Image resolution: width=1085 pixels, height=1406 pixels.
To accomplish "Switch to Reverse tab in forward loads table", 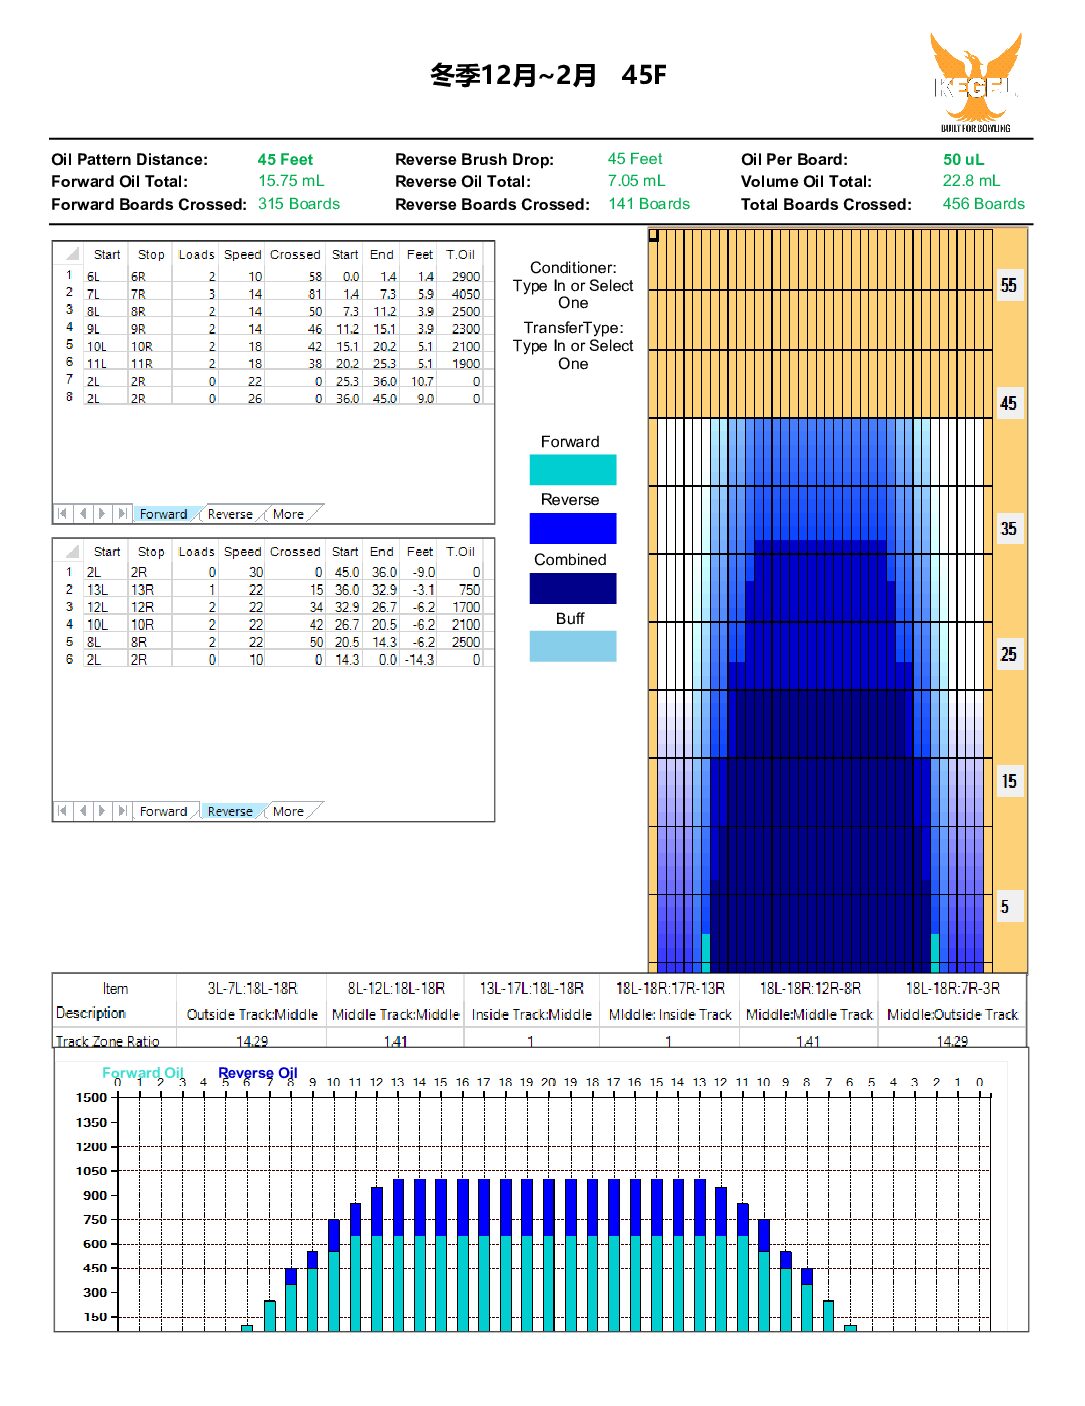I will 230,514.
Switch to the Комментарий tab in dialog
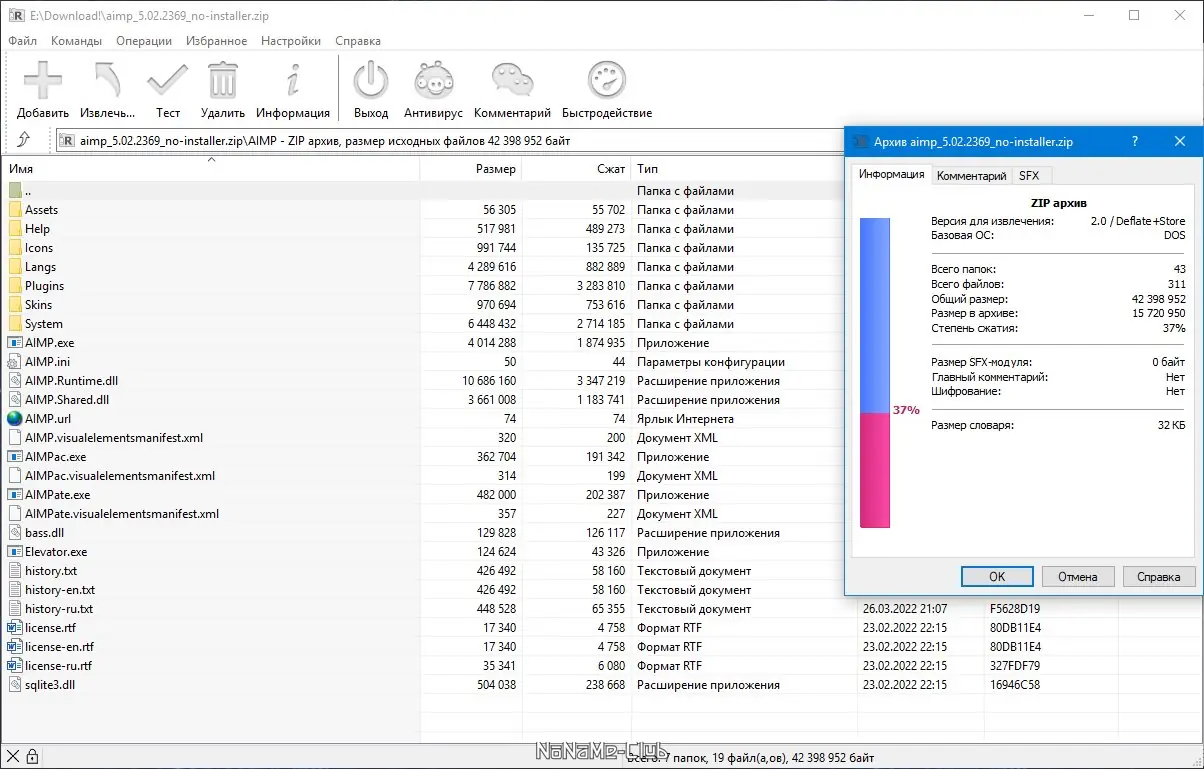 click(970, 176)
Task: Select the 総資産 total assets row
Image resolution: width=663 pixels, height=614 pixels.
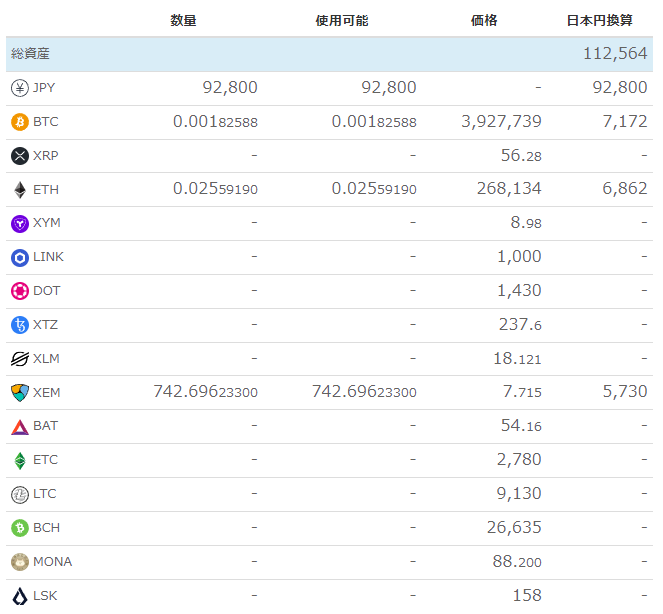Action: 329,54
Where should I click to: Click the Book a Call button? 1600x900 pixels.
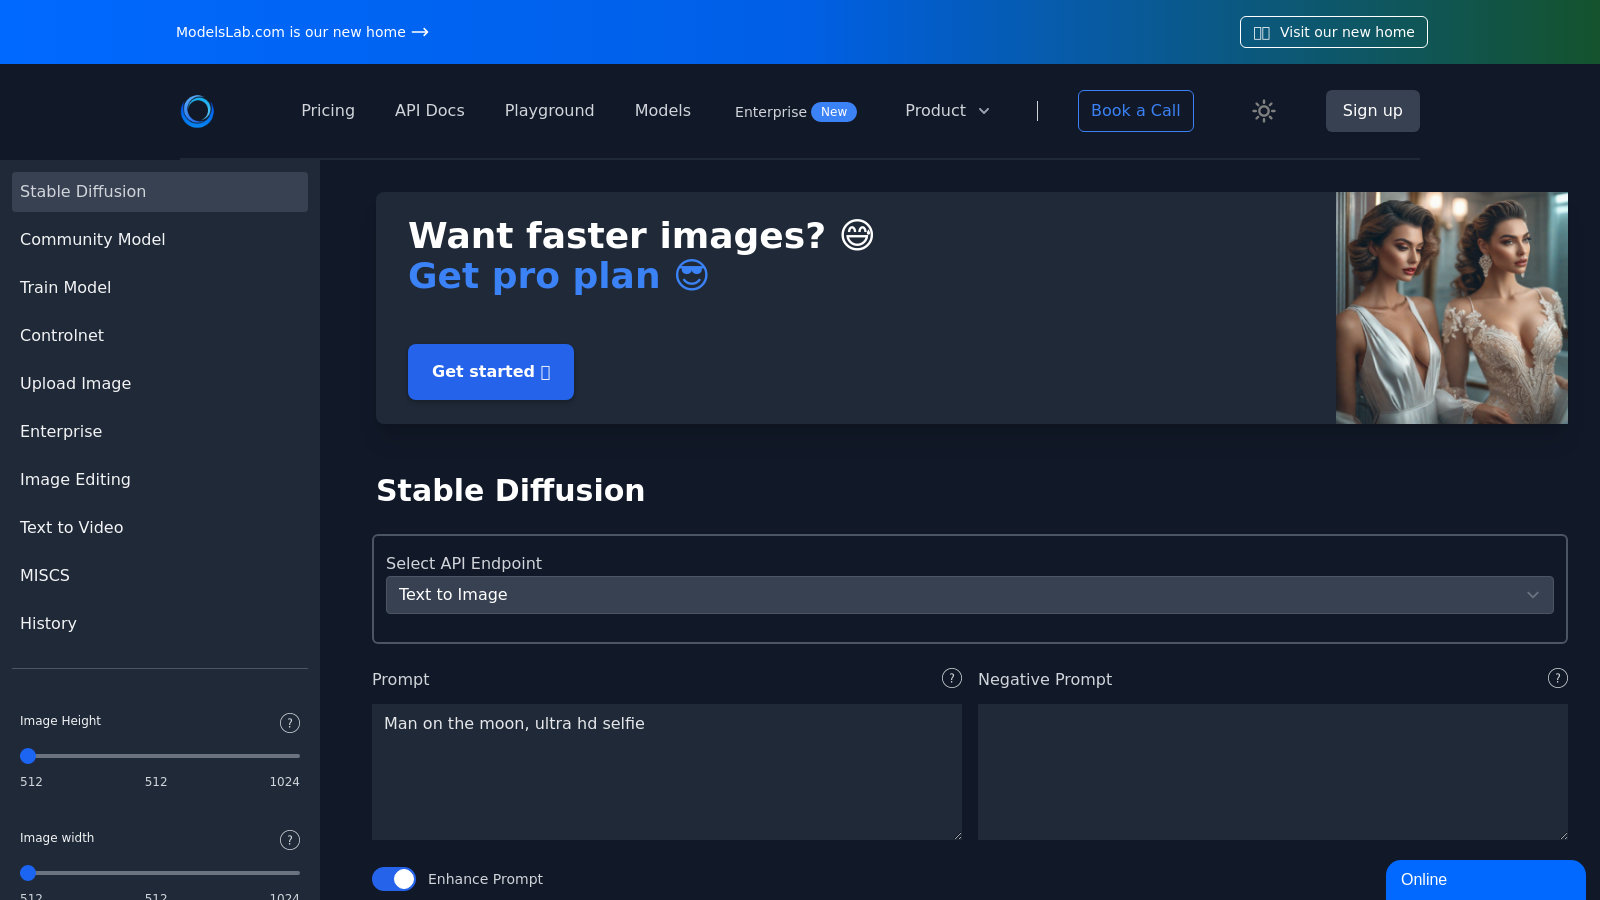pyautogui.click(x=1135, y=111)
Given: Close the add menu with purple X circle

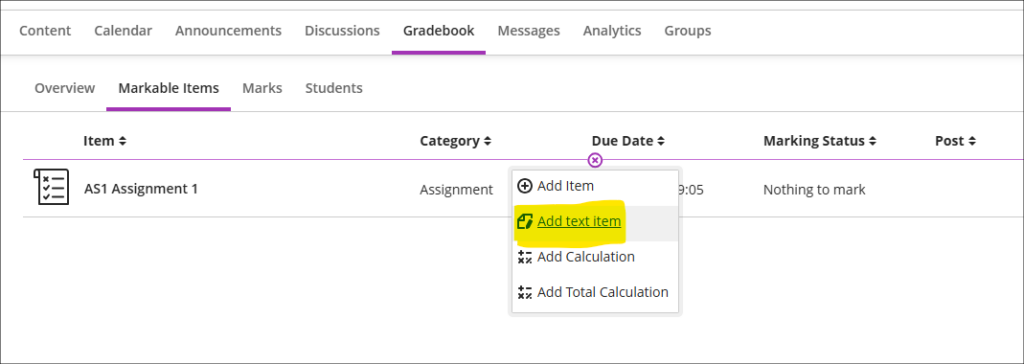Looking at the screenshot, I should coord(595,160).
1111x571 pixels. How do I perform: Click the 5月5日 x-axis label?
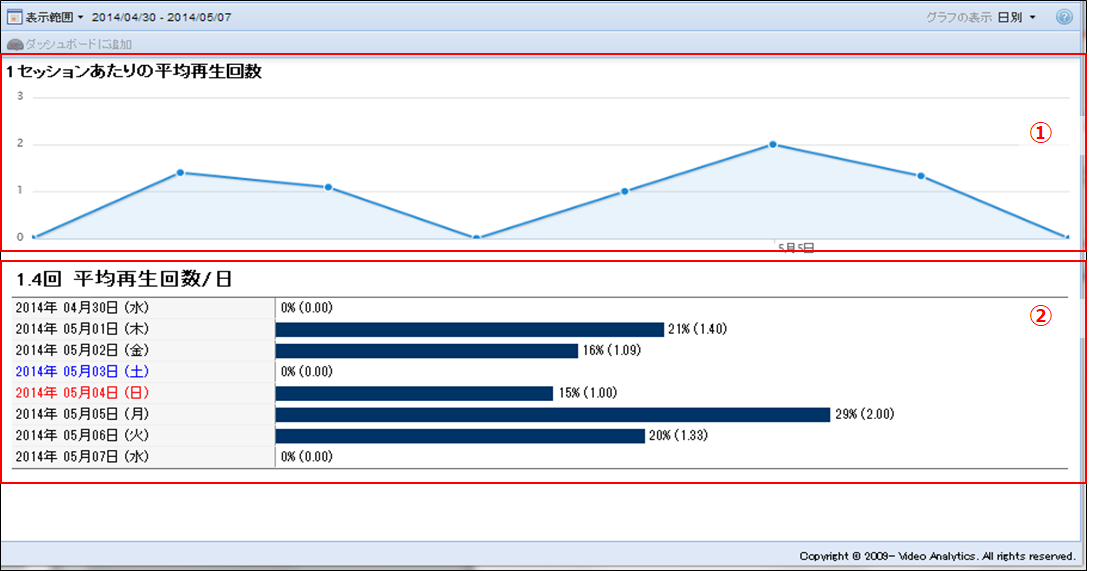click(796, 247)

**Do this**
Extract every line of the items above that contains the string "pixels", and note that case counts.

**Solution to this problem**
Image resolution: width=1085 pixels, height=1406 pixels.
Image resolution: width=663 pixels, height=614 pixels.
Where should I click to: Click the Book a Call button? 1600x900 pixels.
1111x571 pixels. How do I perform: Click the 5月5日 x-axis label?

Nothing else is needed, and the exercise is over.